Homework Questions from Dr. LeProust:

  1. The most commonly used method is solid-phase oligonucleotide synthesis using phosphoramidite chemistry
  2. Direct synthesis struggles past ~200 nt because each base-addition step can fail a little, and over hundreds of steps those small failures pile up into lots of errors and many incomplete (“truncation”) products, so the amount of correct full-length oligo drops a lot. Additionally, the effective error situation gets much worse at that baseline scale (it explicitly contrasts 1:3,000 nt vs. 1:200 nt) and shows truncation products when pushing longer syntheses.
  3. You can’t make a 2000 bp gene by direct oligo synthesis because chemical synthesis is only dependable for much shorter lengths (on the order of a few hundred nucleotides), and beyond that the reaction produces lots of errors and truncated (incomplete) products, so the chance of getting a correct, full-length 2000 bp molecule becomes vanishingly small. That’s why longer DNA is made by assembling it from shorter pieces (gene fragments/oligos) rather than synthesizing the whole 2000 bp in one go.

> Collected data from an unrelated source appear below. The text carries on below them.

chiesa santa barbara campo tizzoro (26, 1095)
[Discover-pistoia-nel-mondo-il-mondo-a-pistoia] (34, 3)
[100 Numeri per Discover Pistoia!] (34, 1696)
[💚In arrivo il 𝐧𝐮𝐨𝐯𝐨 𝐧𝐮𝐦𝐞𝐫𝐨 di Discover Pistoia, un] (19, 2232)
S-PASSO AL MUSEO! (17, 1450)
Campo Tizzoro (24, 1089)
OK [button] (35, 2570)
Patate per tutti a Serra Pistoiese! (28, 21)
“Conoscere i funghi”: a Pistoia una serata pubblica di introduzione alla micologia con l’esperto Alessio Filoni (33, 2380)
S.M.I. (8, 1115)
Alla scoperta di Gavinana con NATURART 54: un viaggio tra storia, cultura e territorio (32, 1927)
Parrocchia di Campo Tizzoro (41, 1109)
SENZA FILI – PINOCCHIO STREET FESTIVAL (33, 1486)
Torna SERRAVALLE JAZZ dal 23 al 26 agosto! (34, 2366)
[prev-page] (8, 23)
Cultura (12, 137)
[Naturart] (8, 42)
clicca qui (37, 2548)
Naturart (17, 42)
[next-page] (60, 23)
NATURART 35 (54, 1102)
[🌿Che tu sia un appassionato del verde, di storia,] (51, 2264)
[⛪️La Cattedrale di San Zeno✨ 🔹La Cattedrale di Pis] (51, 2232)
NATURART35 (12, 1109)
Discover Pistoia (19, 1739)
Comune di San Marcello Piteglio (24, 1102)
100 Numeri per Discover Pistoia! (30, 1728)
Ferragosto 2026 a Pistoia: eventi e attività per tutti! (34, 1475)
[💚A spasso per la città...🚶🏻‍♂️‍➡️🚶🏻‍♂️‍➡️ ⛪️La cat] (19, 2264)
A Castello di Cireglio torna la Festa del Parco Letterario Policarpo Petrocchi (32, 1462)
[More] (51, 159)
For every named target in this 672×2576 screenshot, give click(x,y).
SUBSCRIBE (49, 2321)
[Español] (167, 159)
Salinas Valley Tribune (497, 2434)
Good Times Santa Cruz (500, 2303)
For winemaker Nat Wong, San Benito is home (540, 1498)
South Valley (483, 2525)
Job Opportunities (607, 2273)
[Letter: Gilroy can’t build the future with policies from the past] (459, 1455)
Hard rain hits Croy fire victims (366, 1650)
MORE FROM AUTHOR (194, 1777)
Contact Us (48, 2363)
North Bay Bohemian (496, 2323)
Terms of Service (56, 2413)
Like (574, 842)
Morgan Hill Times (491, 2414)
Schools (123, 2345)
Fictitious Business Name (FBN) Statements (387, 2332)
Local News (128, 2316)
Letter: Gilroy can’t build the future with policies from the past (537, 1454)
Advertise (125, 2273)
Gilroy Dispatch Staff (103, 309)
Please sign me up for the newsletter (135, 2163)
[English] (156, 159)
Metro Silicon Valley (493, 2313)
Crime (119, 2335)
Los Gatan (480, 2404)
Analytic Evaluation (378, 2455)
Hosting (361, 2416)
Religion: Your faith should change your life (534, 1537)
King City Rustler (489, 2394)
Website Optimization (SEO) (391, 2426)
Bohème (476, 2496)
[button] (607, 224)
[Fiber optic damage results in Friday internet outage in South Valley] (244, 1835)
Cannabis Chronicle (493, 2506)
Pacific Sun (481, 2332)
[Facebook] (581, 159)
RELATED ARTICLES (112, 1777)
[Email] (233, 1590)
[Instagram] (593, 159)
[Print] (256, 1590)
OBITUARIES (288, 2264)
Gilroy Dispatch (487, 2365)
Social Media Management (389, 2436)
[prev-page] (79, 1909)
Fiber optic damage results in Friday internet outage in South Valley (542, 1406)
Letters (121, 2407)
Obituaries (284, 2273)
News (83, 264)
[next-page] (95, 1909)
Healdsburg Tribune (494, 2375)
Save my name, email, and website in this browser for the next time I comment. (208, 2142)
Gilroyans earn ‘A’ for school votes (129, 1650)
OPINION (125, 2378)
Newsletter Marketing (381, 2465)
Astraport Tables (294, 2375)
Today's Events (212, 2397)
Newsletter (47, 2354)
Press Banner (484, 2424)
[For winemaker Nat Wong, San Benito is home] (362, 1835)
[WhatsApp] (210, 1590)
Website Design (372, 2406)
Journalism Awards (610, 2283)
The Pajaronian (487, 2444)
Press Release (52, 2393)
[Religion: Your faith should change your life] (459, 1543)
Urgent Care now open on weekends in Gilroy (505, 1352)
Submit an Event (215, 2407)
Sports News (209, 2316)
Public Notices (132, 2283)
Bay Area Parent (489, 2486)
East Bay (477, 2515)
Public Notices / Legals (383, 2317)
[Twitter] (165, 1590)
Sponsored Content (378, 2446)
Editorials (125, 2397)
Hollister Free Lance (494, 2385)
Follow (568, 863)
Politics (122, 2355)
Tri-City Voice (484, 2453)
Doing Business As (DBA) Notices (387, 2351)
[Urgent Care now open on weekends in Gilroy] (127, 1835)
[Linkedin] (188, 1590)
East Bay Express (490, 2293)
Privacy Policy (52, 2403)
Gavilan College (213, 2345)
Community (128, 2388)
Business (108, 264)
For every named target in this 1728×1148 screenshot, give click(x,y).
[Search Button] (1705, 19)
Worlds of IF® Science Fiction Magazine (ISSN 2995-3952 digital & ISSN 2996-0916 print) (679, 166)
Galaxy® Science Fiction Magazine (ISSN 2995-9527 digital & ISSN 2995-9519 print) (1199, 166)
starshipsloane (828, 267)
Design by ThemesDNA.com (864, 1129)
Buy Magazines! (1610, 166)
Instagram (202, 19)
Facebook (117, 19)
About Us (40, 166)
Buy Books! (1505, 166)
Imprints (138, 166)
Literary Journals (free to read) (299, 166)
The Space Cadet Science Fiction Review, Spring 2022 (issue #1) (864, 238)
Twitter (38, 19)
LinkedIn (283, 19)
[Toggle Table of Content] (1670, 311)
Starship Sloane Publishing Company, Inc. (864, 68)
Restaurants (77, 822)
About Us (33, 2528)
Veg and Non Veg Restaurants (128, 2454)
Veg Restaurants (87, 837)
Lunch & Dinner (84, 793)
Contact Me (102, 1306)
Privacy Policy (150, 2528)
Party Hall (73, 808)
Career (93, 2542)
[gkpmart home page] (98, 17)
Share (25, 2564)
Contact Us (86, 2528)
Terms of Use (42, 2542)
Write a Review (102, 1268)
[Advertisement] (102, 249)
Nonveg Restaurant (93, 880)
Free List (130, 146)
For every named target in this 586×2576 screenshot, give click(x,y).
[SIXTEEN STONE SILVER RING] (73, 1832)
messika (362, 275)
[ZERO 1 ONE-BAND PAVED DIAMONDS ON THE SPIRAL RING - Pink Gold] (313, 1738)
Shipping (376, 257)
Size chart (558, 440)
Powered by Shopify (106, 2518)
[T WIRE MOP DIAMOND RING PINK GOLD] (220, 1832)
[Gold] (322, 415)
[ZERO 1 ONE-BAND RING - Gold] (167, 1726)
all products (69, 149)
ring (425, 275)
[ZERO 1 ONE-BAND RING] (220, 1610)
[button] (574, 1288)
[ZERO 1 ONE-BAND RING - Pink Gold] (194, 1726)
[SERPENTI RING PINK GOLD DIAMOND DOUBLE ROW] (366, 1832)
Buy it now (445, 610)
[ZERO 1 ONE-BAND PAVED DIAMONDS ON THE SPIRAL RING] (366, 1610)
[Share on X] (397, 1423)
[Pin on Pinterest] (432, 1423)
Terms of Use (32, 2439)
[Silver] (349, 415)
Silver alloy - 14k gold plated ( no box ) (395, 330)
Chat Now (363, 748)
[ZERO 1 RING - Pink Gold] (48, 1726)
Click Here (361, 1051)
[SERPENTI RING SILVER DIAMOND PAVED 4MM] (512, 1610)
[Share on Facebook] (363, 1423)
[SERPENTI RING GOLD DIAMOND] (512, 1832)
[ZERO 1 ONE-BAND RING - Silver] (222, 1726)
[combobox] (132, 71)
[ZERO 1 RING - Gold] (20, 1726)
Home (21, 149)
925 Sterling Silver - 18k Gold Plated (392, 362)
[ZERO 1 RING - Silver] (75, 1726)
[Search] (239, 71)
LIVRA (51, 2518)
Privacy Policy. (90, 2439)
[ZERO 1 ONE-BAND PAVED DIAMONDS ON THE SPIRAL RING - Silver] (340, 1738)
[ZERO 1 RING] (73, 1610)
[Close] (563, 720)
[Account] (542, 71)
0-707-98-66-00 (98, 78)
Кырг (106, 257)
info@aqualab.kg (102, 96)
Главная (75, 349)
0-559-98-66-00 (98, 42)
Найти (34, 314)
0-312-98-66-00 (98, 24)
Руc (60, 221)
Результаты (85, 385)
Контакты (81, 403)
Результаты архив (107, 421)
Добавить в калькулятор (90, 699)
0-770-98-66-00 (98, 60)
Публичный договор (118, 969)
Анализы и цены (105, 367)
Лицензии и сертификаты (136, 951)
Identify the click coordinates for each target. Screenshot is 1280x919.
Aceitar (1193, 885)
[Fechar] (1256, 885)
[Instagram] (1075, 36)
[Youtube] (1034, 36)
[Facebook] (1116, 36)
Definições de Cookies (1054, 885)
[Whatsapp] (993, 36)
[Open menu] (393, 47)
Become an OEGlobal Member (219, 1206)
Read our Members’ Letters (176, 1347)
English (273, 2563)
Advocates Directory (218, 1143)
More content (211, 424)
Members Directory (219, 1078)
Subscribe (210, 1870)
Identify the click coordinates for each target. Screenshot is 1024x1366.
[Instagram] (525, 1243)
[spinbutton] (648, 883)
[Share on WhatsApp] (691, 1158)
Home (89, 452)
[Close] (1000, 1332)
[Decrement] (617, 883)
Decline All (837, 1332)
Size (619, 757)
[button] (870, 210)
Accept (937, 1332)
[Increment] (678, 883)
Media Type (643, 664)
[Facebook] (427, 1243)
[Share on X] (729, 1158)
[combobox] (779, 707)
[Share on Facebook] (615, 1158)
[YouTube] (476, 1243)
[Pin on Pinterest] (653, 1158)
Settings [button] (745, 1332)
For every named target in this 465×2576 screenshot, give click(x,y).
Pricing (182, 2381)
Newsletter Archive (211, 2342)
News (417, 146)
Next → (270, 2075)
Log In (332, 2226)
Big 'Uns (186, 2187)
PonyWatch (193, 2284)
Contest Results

Homework Questions from George Church:

  1. The way I connect these two is pretty simple: lysine being “essential” means animals already can’t make it and have to get it from outside—food, microbes, the whole ecosystem. So the “lysine contingency” idea (engineer something to need lysine so it can’t survive outside) sounds clever, but it’s kind of backwards in an animal world, because lysine isn’t some rare lab-only thing. It’s literally a normal dietary requirement that the environment is already structured to provide. That makes lysine-dependence a weak containment strategy, and it pushes me to take biocontainment more seriously—like making the organism dependent on something that doesn’t exist in nature, not a basic nutrient every animal already relies on.